Recensions d’ouvrages
Ouvrage : Jürgen Wilke, Éléments de l’histoire des médias et de la communication. Depuis les origines jusqu’au XXe siècle (Böhlau, 2000). Recension par Ursula E. Koch.
En 2000, Jürgen Wilke fait suivre un manuel richement illustré, paru sous sa direction à l’occasion du cinquantenaire de la fondation de la République fédérale d’Allemagne (Mediengeschichte der Bundesrepublik Deutschland, d’un ouvrage qui commence par l’évocation de l’imprimerie au moyen de lettres mobiles, invention que l’on doit à Gutenberg (vers 1450), et qui se termine avec l’évocation des années Vingt du xxe siècle. Ce faisant, l’auteur s’oppose intentionnellement à la définition du terme « média » par Marshall MacLuhan, pour ne citer que lui. Ce livre volumineux, agrémenté de 13 diagrammes et 5 tableaux, est le fruit de la vaste expérience de l’auteur, acquise grâce à ses nombreux cours magistraux, articles et lectures (la bibliographie de 62 pages comporte plus de 1 200 titres). Son objectif principal consiste à retracer, en sept chapitres, l’histoire de la communication de masse, telle qu’elle évolue avec un dynamisme croissant. Le chapitre très court qui suit l’introduction, est consacré à la « pré-histoire » de la communication de masse durant le Moyen Âge. Puis, les chapitres 3, 4 et 5 (p. 13-77) traitent les xvie et xviie siècles, à savoir l’ère des feuilles volantes et des premiers imprimés périodiques : annuaires, mensuels, bimensuels, hebdomadaires (à partir de 1605) et même quotidiens (2 ballons d’essai, à Leipzig, en 1650 et 1660). Tous ces organes de presse – il faut encore y ajouter les correspondances et les bulletins manuscrits – se complètent ou s’influencent mutuellement. Dès 1700, on compte, sur le territoire allemand morcelé, entre 50 et 60 journaux qui avaient conquis plusieurs milliers de lecteurs. L’auteur a raison de souligner que bien des caractéristiques du paysage médiatique allemand actuel (notamment sa grande diversité selon les différentes régions) ne s’expliquent que par l’histoire.

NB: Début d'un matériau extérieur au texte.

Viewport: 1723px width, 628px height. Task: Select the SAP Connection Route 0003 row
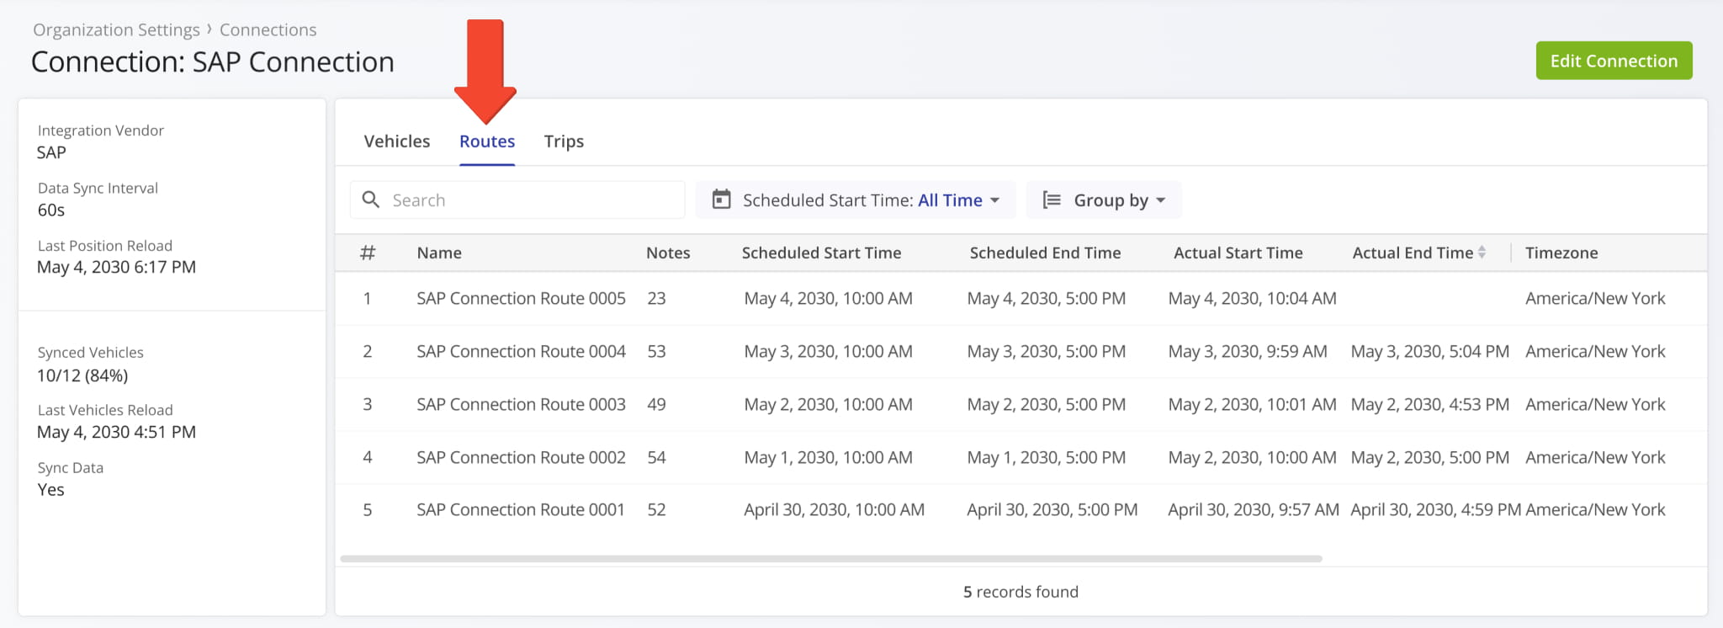(x=521, y=405)
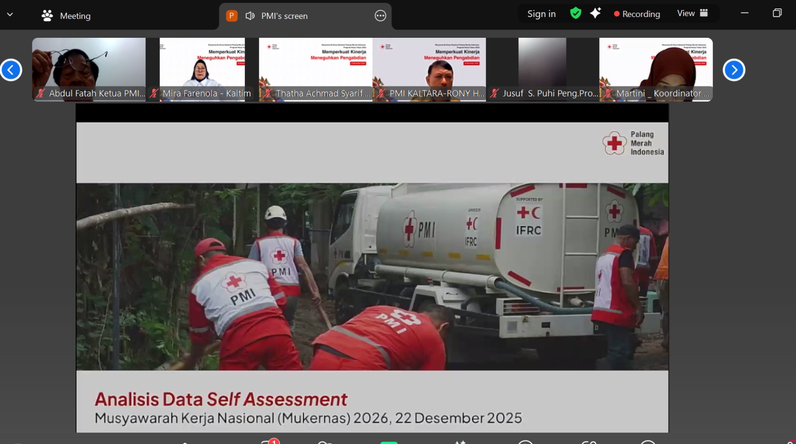This screenshot has width=796, height=444.
Task: Click the green shield security icon
Action: point(576,13)
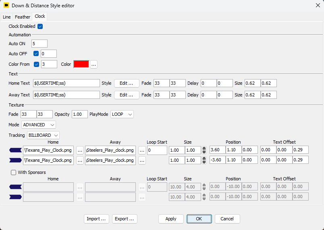The image size is (324, 230).
Task: Toggle the size link icon in first texture row
Action: click(x=204, y=150)
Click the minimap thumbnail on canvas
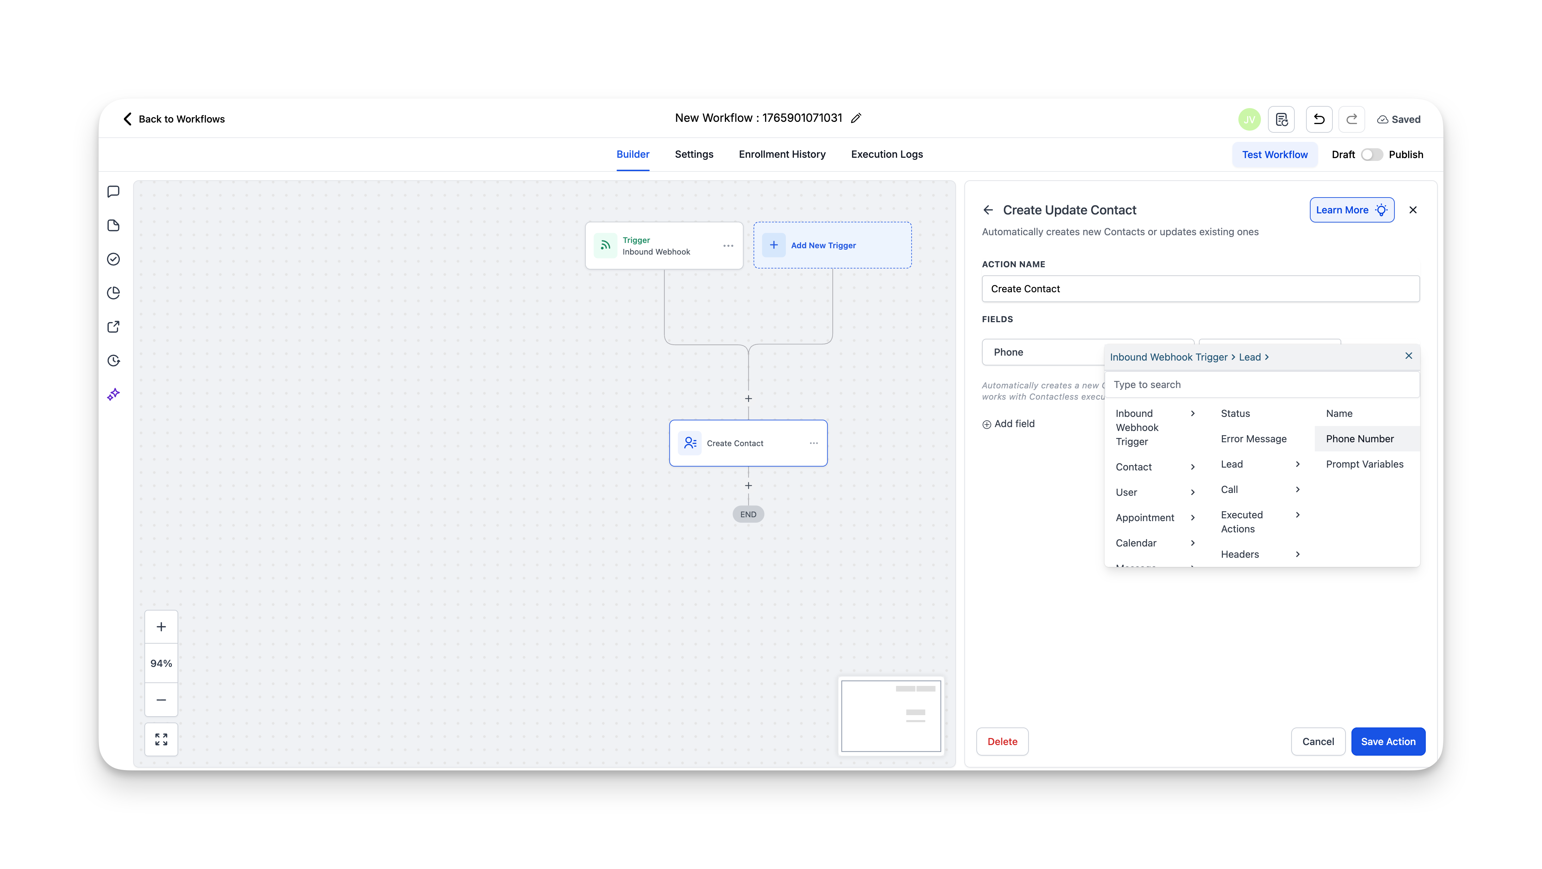 point(891,716)
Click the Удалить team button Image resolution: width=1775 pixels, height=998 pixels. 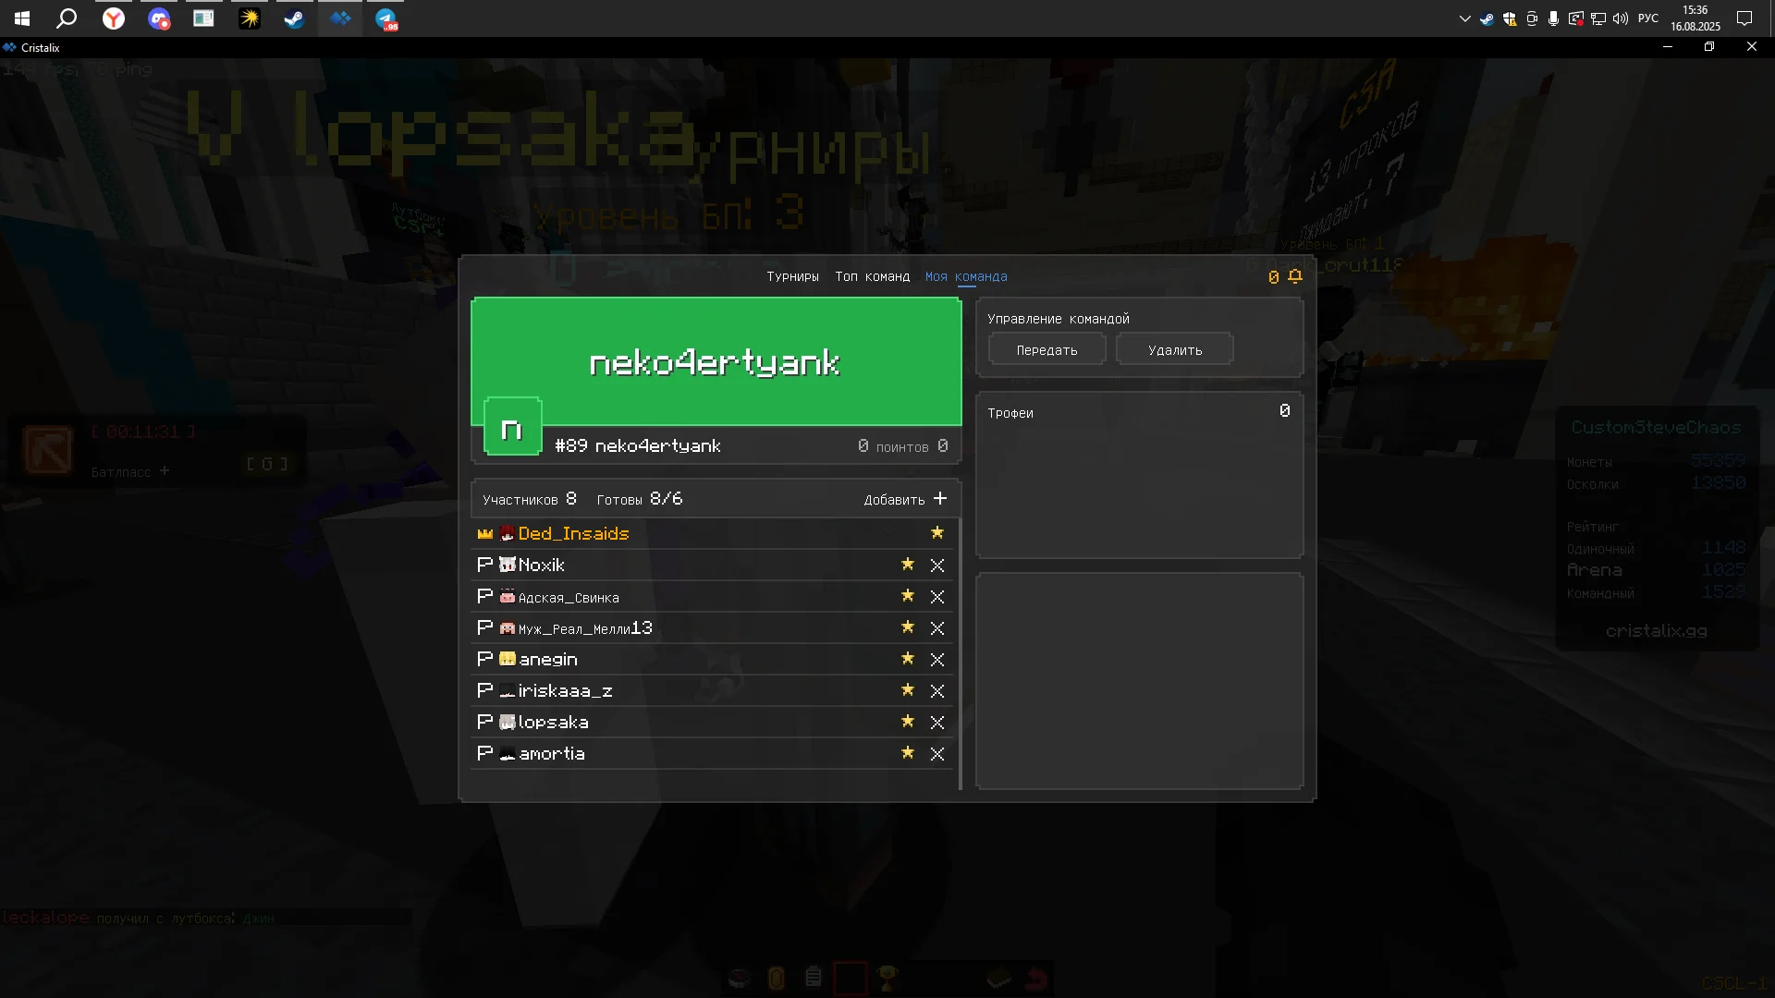[1175, 350]
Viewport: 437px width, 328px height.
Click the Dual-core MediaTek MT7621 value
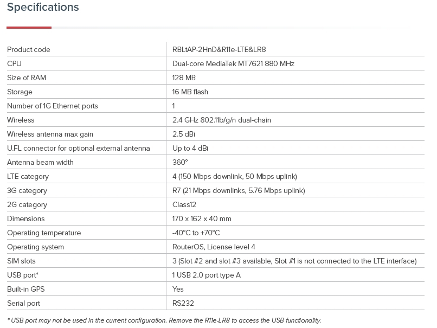point(233,64)
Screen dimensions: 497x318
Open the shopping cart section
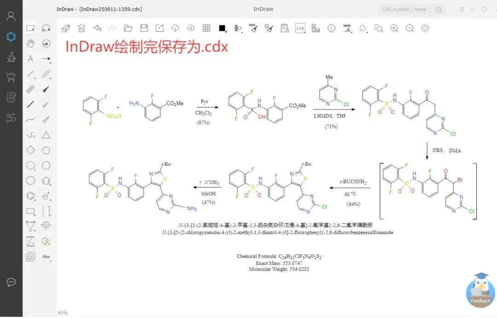click(12, 76)
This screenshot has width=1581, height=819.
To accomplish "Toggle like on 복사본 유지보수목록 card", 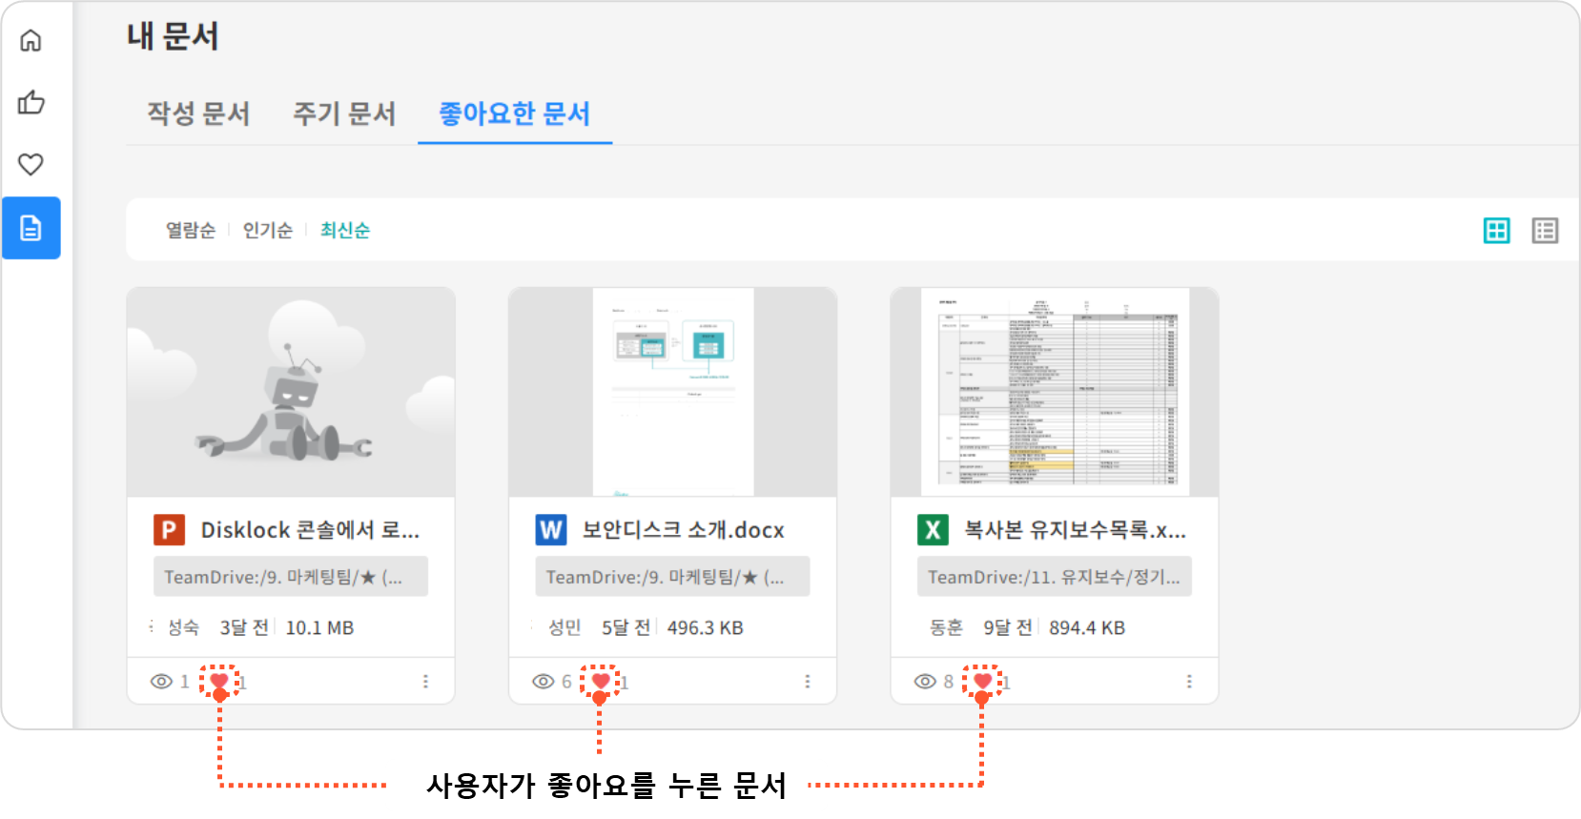I will tap(982, 681).

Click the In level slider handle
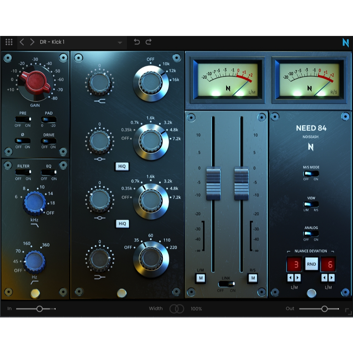pos(40,309)
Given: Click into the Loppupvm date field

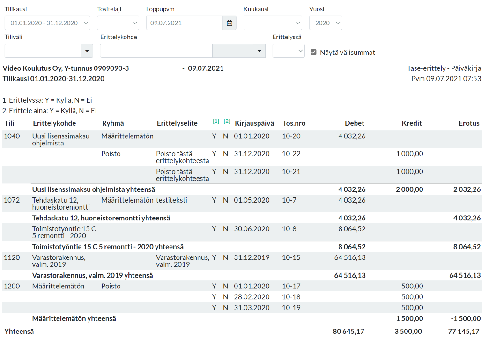Looking at the screenshot, I should click(x=185, y=23).
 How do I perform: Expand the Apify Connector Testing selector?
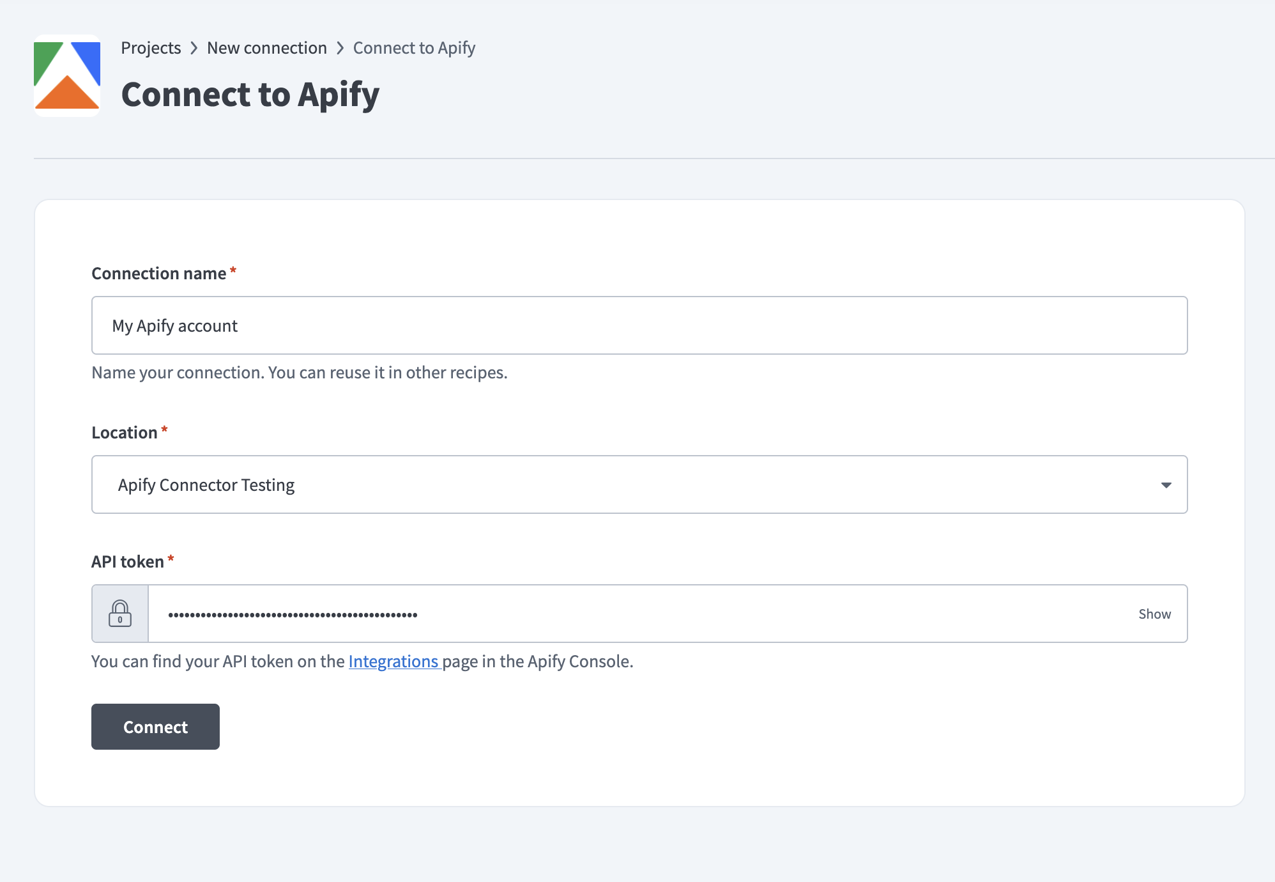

Dans les chapitres 6, 7 et 8, la « communication de masse » est traitée sous les aspects « de l’expansion et de la diversification » (le xviiie siècle, p. 78-154) et ensuite sous l’angle « du retardement et du déclenchement » (xixe siècle) ou encore sous l’angle de la « plurimédialité » (début du xxe siècle). Très adroitement, le xixe siècle (147 pages), de nos jours souvent sous-estimé par les historiens allemands de la presse, est subdivisé en trois époques : 1. les années de 1819 à 1848 (époque appelée « l’avant-mars 48 »), 2. le temps depuis la révolution de 1848 jusqu’à la fondation de l’Empire allemand et 3. le règne des empereurs Guillaume Ier (avec le « chancelier de fer », Bismarck) et Guillaume II (1871-1918). Toutefois, les journaux illustrés et la « poussée de la visualisation » qui en résulte ne seront mentionnés qu’au chapitre 8. Ce dernier chapitre (pp. 303-353), qui nous laisse un peu sur notre faim, concerne les 14 années de la République de Weimar et le rôle prépondérant de Berlin en tant que ville des médias (dont la radio et le cinéma) et des groupes médiatiques.
Afin de faciliter la lecture et les comparaisons, Wilke a recours à des constantes qui réapparaissent dans chacun de ses chapitres ou sous-chapitres : 1. L’esquisse des sources, 2. les conditions juridiques (censure préalable ou postérieure ; liberté de la presse), 3. l’analyse des effets d’ordre politique ou social, 4. la présentation, en ordre séparé, des trois différents types de médias : journaux (Zeitungen), revues (Zeitschriften) et « avises » (Intelligenzblätter). Remarquons que les « parents pauvres » de bons nombres d’historiens de la presse (journaux illustrés, organes satiriques et la presse féminine) ne sont nullement négligés. En fin de chaque chapitre, il y a des coups d’œil sur la presse étrangère (anglaise, française, américaine). Saluons cet élargissement de l’horizon qui dépasse « l’histoire nationale ». Il était, bien sûr, inévitable que quelques erreurs se glissent dans ce texte très dense ; l’auteur mérite d’en être excusé.
Ursula E. Koch
Recension publiée dans Le Temps des médias, n° 5, automne 2005, p. 239-241.